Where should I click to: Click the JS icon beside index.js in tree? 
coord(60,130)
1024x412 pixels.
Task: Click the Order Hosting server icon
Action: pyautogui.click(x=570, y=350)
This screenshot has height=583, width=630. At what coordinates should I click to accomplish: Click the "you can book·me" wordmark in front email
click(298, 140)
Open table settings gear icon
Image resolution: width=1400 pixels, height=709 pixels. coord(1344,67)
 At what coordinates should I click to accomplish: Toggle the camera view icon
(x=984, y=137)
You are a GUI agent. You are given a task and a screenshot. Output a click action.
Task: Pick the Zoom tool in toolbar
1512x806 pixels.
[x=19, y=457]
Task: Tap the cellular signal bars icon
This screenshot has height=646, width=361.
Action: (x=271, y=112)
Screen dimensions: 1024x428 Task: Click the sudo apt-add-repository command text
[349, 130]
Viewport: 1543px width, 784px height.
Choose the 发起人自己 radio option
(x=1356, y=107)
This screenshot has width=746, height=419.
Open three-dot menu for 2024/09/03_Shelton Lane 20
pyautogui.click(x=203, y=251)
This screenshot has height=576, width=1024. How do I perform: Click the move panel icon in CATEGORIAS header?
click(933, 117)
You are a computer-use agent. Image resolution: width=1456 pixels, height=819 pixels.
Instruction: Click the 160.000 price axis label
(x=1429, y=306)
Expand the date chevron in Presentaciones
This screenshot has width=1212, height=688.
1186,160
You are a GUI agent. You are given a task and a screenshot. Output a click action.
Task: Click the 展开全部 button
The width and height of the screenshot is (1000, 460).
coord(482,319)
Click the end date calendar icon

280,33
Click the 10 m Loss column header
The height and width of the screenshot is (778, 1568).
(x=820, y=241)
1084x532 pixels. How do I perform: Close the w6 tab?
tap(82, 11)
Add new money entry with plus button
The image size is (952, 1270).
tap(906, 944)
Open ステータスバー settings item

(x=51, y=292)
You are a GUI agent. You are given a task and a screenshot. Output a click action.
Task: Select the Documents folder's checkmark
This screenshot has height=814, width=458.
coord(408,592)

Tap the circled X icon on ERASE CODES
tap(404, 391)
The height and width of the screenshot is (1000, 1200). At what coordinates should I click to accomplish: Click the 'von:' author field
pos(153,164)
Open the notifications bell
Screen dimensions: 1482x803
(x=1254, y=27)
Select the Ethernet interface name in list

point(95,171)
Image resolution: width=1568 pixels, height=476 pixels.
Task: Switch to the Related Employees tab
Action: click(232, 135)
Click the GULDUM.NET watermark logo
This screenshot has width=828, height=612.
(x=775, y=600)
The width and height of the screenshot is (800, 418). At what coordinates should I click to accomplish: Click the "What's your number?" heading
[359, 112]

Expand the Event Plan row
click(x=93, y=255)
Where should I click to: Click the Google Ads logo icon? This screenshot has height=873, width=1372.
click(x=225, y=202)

# What you will do
Copy out every line of the data above that contains the word "should". Case matters.

# Written response
Where should I click to: Click the JS icon beside index.js in tree? 
This screenshot has height=583, width=630. At what coordinates should I click to accomplish: Click the "you can book·me" wordmark in front email
 At what coordinates should I click to accomplish: Toggle the camera view icon
The height and width of the screenshot is (1000, 1200). At what coordinates should I click to accomplish: Click the 'von:' author field
The width and height of the screenshot is (800, 418). At what coordinates should I click to accomplish: Click the "What's your number?" heading
Where should I click to: Click the Google Ads logo icon? This screenshot has height=873, width=1372.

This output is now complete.